Some problem about calculating MAP

thuml / HashNet

Code release for "HashNet: Deep Learning to Hash by Continuation" (ICCV 2017)

MIT License

241 stars 84 forks source link

Some problem about calculating MAP #2

Closed akturtle closed 6 years ago

akturtle commented 7 years ago

Hi, it seems not precise how you calculate the MAP. I check your function "mean_average_precision". When the relevant_num ==0, this query will be ignored when calculating the mean. That eliminates some extreme bad case (no similar images is retrieved) and the MAP will be a little higher.

caozhangjie commented 7 years ago

I'm sorry for this bug. I have fixed it. But it doesn't have obvious impact on our result since it's unlikely for our method to find 0 relevant code in the database similar to a query.

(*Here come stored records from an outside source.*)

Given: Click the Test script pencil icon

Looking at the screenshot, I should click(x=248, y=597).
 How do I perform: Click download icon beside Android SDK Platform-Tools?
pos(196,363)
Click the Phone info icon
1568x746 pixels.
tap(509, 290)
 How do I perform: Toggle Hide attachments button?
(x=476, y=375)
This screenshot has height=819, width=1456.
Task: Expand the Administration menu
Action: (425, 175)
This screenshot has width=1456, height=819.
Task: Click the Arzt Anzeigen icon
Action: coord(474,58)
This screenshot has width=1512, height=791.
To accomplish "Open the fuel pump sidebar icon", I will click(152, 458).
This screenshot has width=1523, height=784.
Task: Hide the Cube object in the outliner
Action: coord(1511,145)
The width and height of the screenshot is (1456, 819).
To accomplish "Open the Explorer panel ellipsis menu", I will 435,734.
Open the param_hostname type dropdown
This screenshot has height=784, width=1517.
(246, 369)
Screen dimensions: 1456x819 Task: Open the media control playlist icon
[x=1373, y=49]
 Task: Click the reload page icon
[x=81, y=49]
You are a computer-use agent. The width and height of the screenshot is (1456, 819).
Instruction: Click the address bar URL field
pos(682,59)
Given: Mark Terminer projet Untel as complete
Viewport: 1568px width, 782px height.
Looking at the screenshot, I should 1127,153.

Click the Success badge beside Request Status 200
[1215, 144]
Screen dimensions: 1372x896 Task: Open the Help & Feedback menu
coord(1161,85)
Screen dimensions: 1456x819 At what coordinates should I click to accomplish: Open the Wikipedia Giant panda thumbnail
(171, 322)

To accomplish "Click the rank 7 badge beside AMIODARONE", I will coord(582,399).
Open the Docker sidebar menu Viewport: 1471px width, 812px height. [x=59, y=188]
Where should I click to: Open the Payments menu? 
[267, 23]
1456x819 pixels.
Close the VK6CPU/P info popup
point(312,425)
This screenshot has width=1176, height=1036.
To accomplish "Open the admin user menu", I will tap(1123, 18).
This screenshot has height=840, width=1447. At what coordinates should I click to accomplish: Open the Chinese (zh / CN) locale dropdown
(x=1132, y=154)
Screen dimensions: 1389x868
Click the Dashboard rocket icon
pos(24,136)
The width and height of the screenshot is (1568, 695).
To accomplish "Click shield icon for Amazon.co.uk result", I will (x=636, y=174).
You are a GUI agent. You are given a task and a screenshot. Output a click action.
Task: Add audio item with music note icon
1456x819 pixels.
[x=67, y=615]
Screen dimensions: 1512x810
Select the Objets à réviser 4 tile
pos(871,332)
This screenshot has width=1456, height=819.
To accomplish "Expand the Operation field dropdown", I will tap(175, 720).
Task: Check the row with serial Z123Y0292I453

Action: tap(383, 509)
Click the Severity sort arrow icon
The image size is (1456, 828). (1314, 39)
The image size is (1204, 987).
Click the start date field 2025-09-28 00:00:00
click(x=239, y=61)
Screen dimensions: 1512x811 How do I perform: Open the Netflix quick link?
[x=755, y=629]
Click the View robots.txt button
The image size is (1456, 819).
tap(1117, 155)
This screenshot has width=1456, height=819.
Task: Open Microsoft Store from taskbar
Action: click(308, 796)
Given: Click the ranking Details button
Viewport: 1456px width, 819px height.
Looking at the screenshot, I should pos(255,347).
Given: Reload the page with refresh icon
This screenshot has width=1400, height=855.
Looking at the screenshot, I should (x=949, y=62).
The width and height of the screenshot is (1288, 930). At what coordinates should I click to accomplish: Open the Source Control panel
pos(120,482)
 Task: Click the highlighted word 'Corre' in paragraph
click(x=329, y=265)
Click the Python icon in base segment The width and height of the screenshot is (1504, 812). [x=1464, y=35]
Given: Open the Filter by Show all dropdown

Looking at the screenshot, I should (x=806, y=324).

akturtle commented 7 years ago

Hi, I have one more thing to discuss with you. The relevant_num for calculating average precision in your code is how many similar images in the query result. But from my understanding, the relevan_num is the number that how many similar images should be in the query result (retrieval all similar images). Take the imageNet experiment as an example, the relevant_num should be fixed to 1000

caozhangjie commented 7 years ago

In our code, the relevant_num is how many similar images within the closest 1000 images to the query image. MAP 1000 means that we retrieve the closest 1000 images and calculate the MAP.

akturtle commented 7 years ago

Think about this: If only the top 2 retrieval images are similar, the relevant_number= 2, then the average precision equals to 100%. But there are more than 1000 similar images in your database. The AP should be calculated as (1/1+2/2)/1000 = 0.2%. check this discussion

kunhe commented 7 years ago

AP is a ranking metric. If the top 2 retrievals in the ranked list are relevant (and only the top 2), AP is 100%. You're talking about Recall, which in this case is indeed 0.2%.

akturtle commented 7 years ago

@kunhe. Actually, I'm not pretty sure about this. Have you checked the above discussion? I think when we calculate the MAP, the recall should guarantee to equal to 100%.

kunhe commented 7 years ago

@akturtle If you want 100% recall, you should go down the ranked list until all relevant items are found, say at position K. Sure, you can compute MAP on the sublist from 1 to K, knowing that recall is 100%. But here MAP is computed by fixing K=1000, and 100% recall may or may not happen at that point.